If you are a man and not suffering from malnutrition, you should not have iron deficiency. Your diet will take care of that. Iron is one of the top 5 most plentiful element of the Earth's crust.
Dietary iron comes in two forms: heme iron and non-heme iron. Heme iron is found only in animal flesh, as it is derived from the hemoglobin and myoglobin in animal tissues. Non-heme iron is found in plant foods and dairy products.
Poor iron status may be caused by inadequate dietary intake, poor absorption, parasitic infection, and/or medical conditions that cause internal bleeding.
People who donate blood regularly, women with excessive menstrual bleeding, those who use medications (for example, antacids) that interfere with the absorption of iron, and pregnant and lactating women may be at risk for iron deficiency. In addition, the elderly, vegetarians, and children often have inadequate intake of this mineral.
Chronic iron overload, or excessive iron storage, can cause a variety of symptoms including loss of appetite, fatigue, weight loss, headaches, bronze or gray hue to the skin, dizziness, nausea, and shortness of breath. It is generally believed that chronic iron toxicity occurs only in people who require regular blood transfusions, take iron supplements, or in those with a genetic iron storage disorder called hemachromatosis. With hemochromatosis, iron is deposited in tissues throughout the body, most notably the liver, pancreas, and heart, potentially causing cirrhosis, diabetes, or cardiac insufficiency.

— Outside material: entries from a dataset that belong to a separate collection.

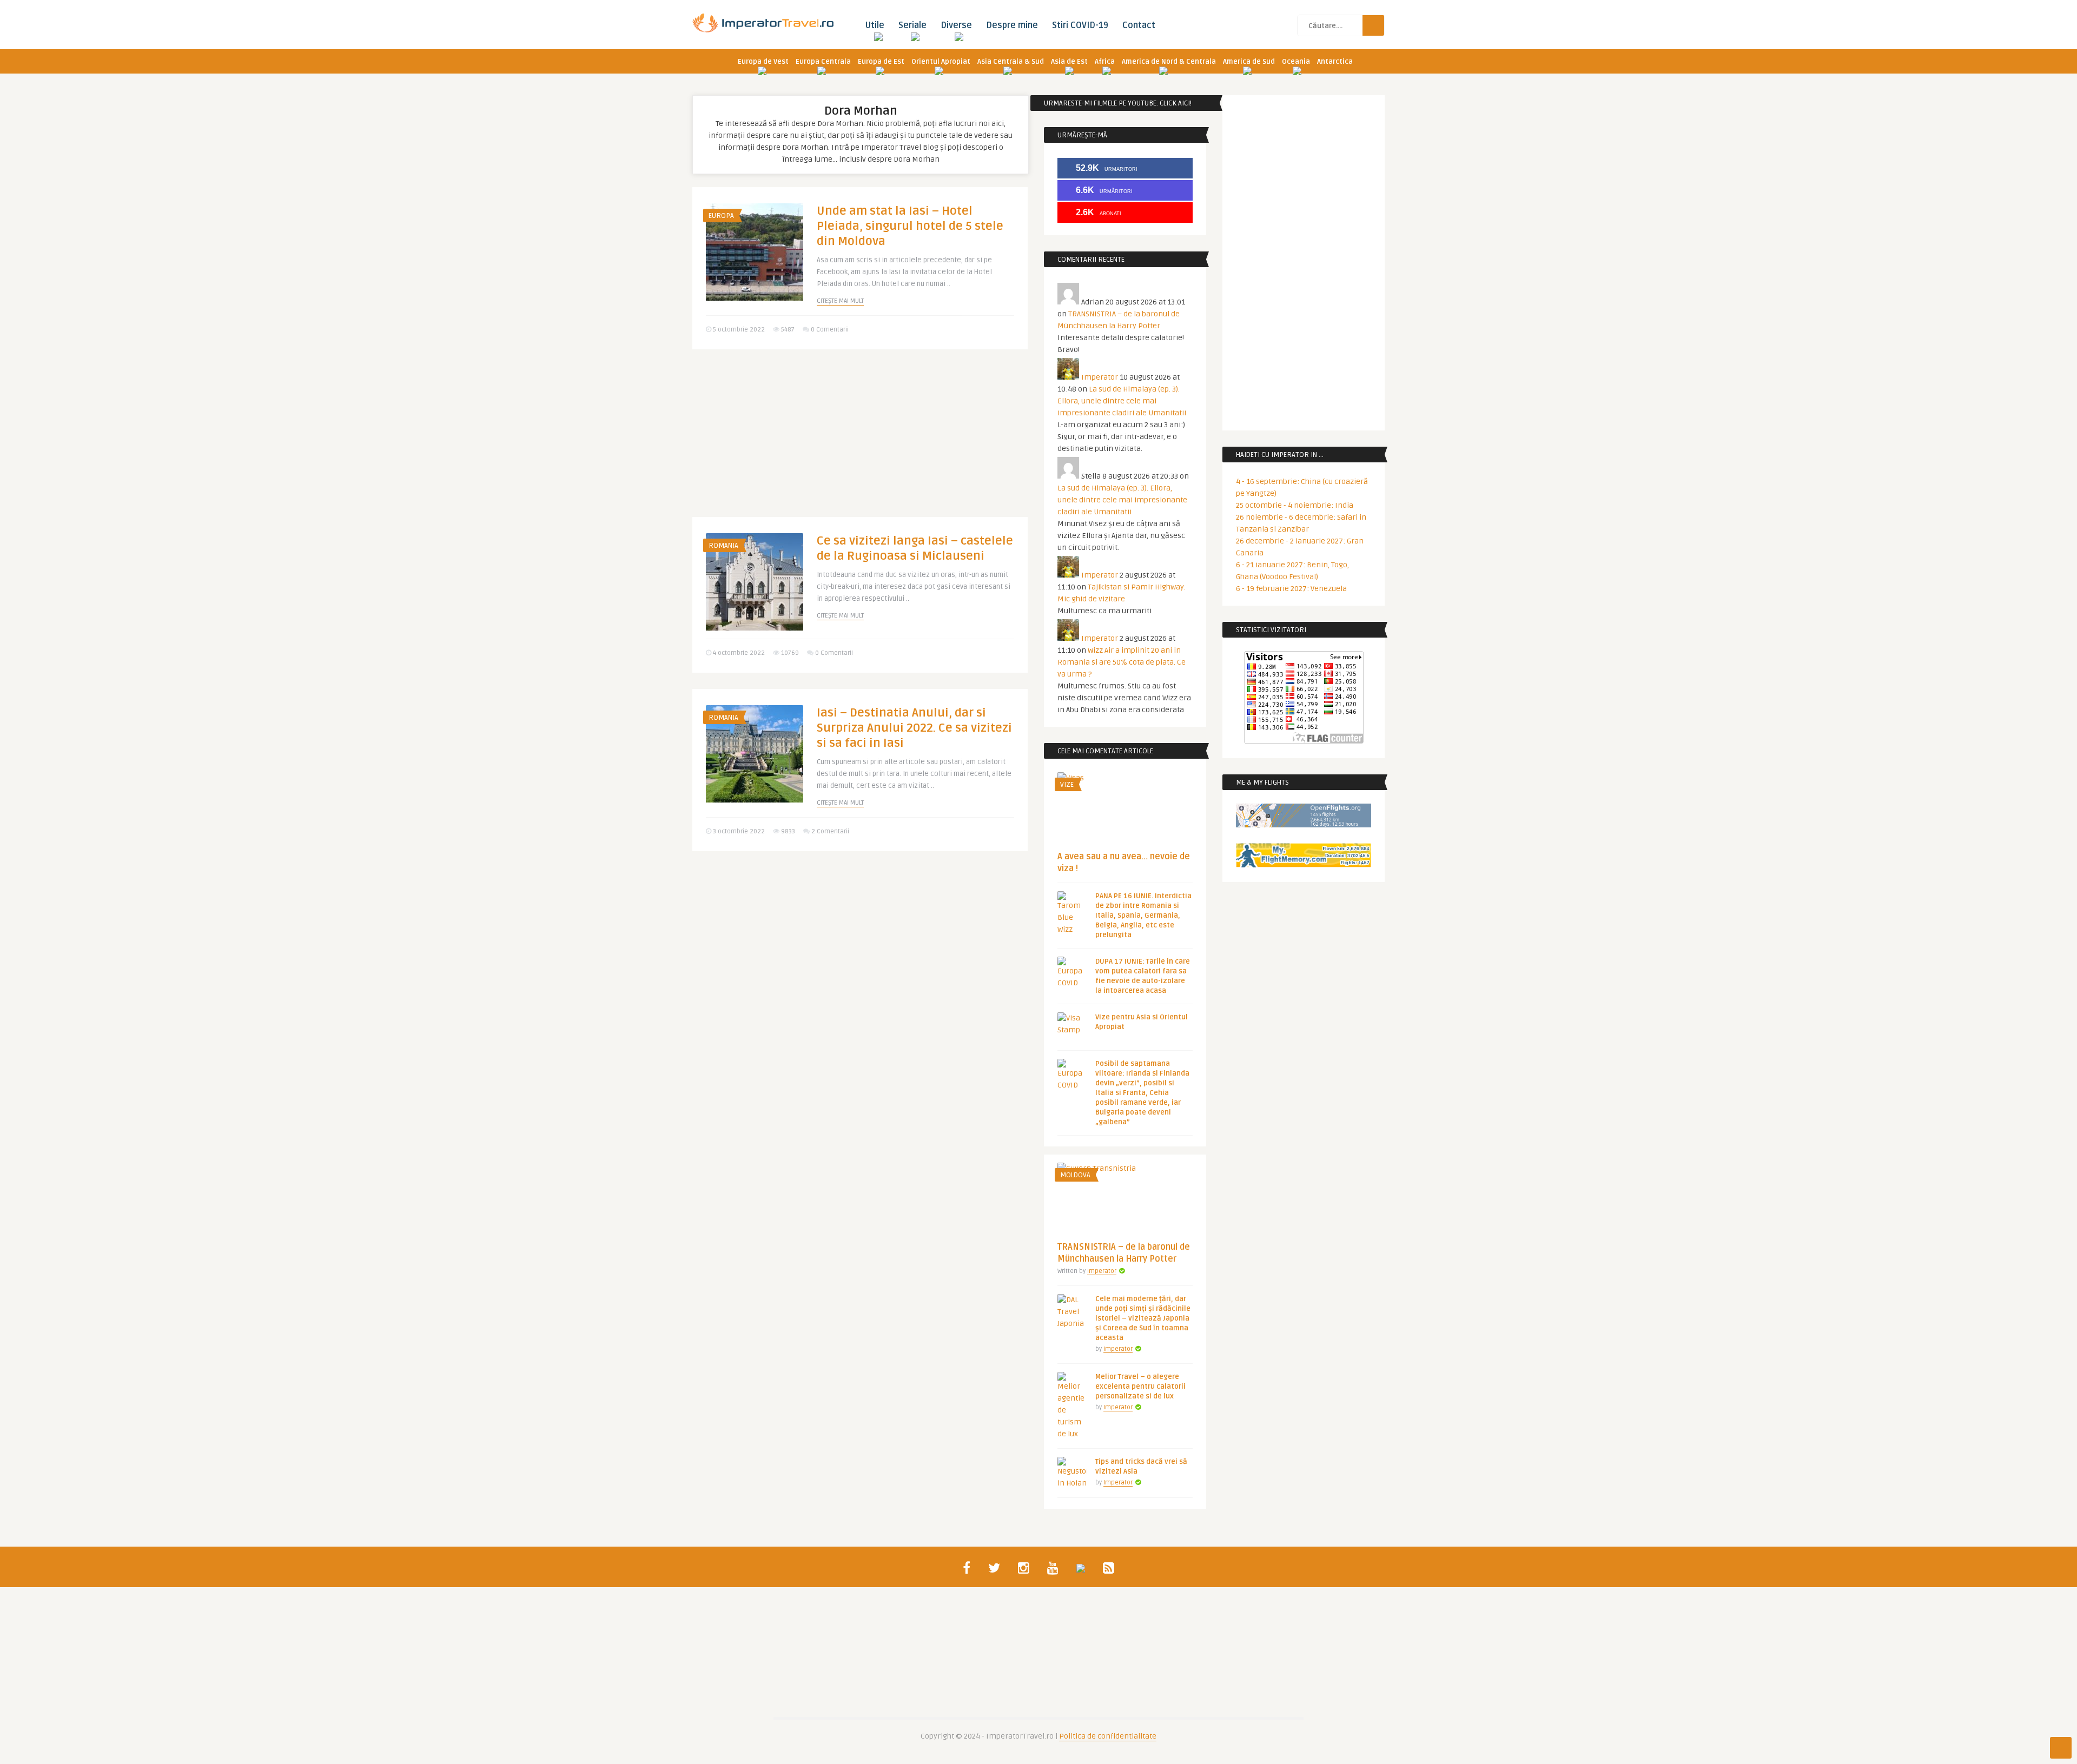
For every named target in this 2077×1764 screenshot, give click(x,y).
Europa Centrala (823, 61)
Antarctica (1335, 61)
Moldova (1075, 1175)
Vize (1067, 784)
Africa (1105, 61)
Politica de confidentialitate (1107, 1736)
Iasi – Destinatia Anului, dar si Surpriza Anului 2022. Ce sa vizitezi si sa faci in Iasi (914, 728)
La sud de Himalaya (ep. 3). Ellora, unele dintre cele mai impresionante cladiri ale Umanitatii (1121, 400)
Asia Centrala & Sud (1010, 61)
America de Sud (1249, 61)
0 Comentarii (830, 330)
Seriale (912, 25)
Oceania (1296, 61)
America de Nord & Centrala (1169, 61)
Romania (723, 545)
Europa (721, 215)
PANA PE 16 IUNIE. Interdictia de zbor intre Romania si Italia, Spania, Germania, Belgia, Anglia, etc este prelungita (1143, 915)
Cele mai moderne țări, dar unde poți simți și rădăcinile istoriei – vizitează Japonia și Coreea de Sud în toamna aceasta (1142, 1318)
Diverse (956, 25)
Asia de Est (1069, 61)
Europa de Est (881, 61)
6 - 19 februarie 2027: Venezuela (1291, 588)
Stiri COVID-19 (1080, 25)
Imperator (1099, 377)
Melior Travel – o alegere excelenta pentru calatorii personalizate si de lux (1140, 1386)
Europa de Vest (763, 61)
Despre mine (1012, 25)
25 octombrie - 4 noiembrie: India (1294, 505)
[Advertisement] (860, 441)
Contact (1138, 25)
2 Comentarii (830, 831)
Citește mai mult (840, 301)
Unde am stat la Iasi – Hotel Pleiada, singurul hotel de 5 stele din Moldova (910, 226)
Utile (874, 25)
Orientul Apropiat (940, 61)
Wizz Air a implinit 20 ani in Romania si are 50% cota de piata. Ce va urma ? (1121, 662)
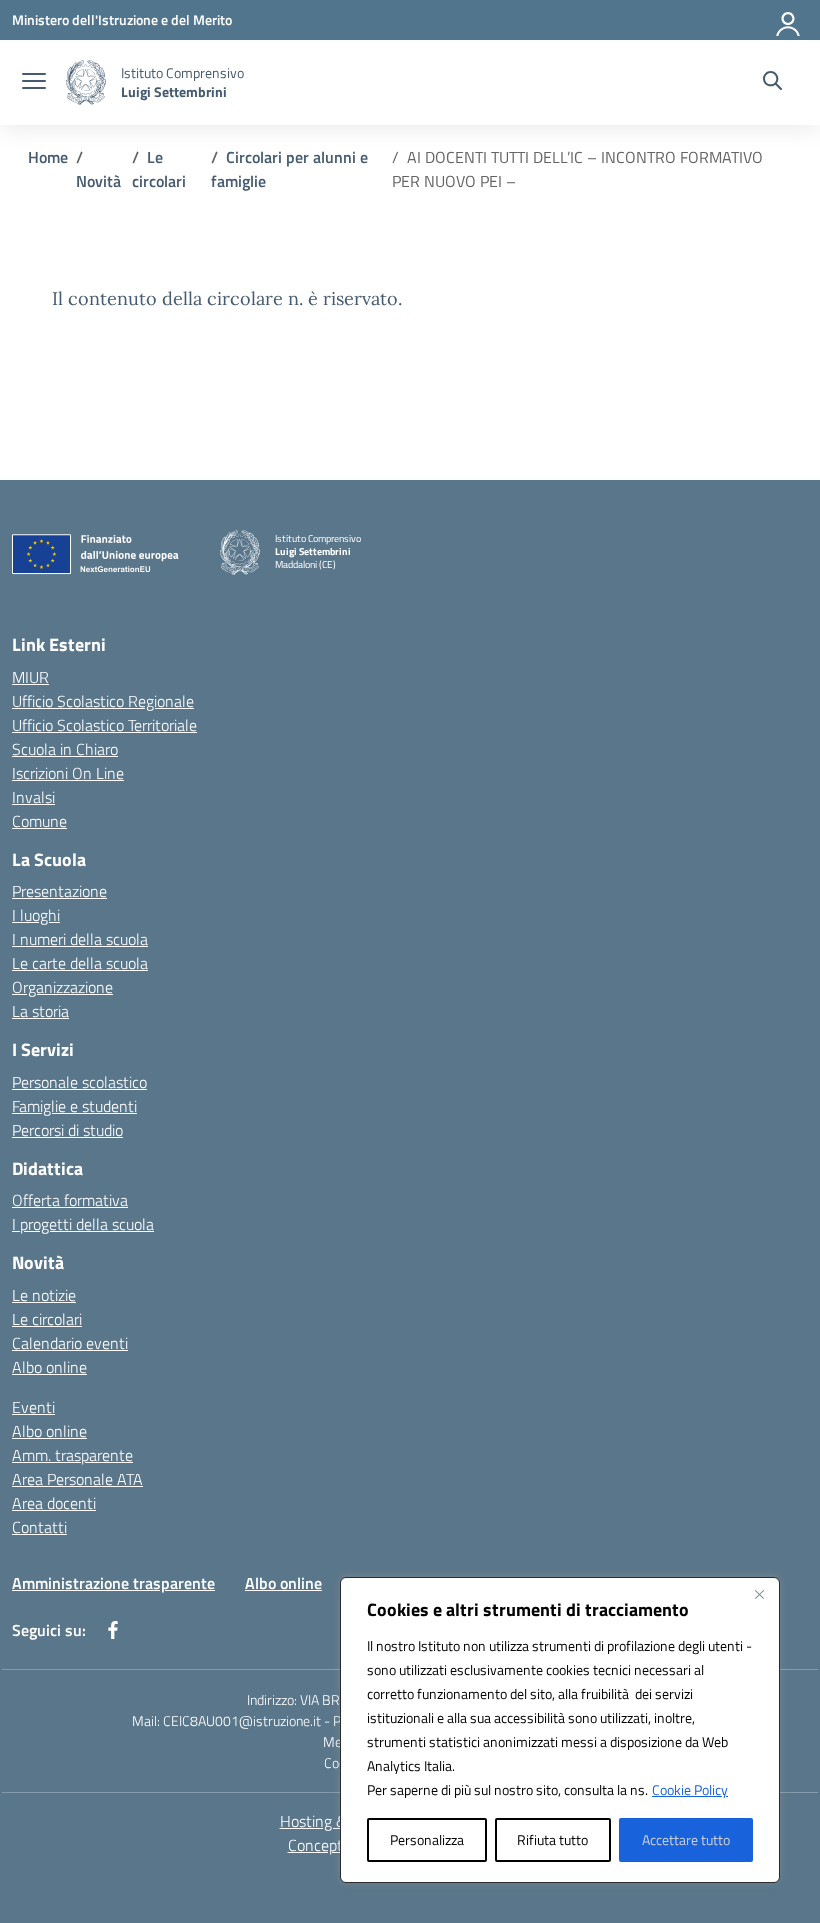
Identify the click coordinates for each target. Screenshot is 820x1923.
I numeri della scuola (80, 939)
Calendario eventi (70, 1343)
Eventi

Although iron overload is not likely to develop from food sources alone, men, because they do not experience iron losses, may be at greater risk for the problems associated with excessive iron. In recent years, excess iron intake and storage, especially in men, has been implicated as a cause of heart disease and cancer. In addition, iron has been found in increased levels in the joints of people with rheumatoid arthritis.
Vitamin C will help with iron absorption during your meal.